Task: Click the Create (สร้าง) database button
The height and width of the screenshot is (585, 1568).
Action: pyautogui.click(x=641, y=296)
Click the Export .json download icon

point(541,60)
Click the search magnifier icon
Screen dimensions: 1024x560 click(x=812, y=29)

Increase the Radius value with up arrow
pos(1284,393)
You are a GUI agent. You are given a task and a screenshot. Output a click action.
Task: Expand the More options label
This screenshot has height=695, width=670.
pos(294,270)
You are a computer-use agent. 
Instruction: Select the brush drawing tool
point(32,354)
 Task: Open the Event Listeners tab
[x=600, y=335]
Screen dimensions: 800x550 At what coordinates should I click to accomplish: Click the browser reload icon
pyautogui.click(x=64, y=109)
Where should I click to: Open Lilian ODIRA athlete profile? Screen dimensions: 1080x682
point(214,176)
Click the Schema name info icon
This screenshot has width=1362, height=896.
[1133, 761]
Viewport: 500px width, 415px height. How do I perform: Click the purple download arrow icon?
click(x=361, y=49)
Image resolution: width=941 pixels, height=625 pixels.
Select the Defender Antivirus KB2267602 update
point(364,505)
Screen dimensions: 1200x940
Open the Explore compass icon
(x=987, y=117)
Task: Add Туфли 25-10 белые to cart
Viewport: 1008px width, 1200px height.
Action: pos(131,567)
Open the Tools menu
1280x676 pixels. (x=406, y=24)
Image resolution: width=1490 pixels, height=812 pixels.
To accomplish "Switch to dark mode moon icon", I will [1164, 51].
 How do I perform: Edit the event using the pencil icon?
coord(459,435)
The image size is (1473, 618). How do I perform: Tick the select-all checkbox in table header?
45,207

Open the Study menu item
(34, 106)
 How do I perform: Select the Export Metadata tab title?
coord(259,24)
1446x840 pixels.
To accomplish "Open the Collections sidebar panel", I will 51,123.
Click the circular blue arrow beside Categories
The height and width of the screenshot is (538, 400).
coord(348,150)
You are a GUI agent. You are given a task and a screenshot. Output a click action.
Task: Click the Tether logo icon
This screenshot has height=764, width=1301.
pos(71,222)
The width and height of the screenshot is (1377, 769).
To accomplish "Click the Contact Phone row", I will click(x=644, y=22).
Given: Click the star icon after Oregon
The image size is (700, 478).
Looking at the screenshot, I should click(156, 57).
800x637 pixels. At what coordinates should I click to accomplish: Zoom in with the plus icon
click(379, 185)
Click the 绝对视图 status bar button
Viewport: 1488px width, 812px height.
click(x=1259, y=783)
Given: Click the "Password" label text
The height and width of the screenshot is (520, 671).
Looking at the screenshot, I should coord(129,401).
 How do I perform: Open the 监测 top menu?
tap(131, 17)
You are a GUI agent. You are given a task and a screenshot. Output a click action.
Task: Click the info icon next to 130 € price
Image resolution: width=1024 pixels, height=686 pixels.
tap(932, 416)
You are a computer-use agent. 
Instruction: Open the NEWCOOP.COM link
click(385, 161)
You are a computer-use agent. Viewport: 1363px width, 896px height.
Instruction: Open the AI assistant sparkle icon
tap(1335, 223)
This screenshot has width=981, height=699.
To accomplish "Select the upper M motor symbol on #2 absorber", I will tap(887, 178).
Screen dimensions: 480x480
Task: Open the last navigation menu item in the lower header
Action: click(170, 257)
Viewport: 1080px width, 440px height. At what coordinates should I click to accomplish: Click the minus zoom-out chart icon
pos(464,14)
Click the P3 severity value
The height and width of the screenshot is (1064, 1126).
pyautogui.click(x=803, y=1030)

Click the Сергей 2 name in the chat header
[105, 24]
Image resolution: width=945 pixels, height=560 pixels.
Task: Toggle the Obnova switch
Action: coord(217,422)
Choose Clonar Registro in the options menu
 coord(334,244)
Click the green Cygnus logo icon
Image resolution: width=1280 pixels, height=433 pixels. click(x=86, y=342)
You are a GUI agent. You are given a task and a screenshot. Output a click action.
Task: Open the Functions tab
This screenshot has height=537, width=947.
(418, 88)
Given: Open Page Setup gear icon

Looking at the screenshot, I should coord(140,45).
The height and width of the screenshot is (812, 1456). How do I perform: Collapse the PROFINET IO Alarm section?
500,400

******

Task requirements
Return word for word the lines above from the line with "Task: Click the Tether logo icon" to the line with "This screenshot has width=981, height=699.", including both and leaving out all others.

Expected answer
Task: Click the Tether logo icon
This screenshot has height=764, width=1301.
pos(71,222)
The width and height of the screenshot is (1377, 769).
To accomplish "Click the Contact Phone row", I will click(x=644, y=22).
Given: Click the star icon after Oregon
The image size is (700, 478).
Looking at the screenshot, I should click(156, 57).
800x637 pixels. At what coordinates should I click to accomplish: Zoom in with the plus icon
click(379, 185)
Click the 绝对视图 status bar button
Viewport: 1488px width, 812px height.
click(x=1259, y=783)
Given: Click the "Password" label text
The height and width of the screenshot is (520, 671).
Looking at the screenshot, I should coord(129,401).
 How do I perform: Open the 监测 top menu?
tap(131, 17)
You are a GUI agent. You are given a task and a screenshot. Output a click action.
Task: Click the info icon next to 130 € price
Image resolution: width=1024 pixels, height=686 pixels.
tap(932, 416)
You are a computer-use agent. 
Instruction: Open the NEWCOOP.COM link
click(385, 161)
You are a computer-use agent. Viewport: 1363px width, 896px height.
Instruction: Open the AI assistant sparkle icon
tap(1335, 223)
This screenshot has width=981, height=699.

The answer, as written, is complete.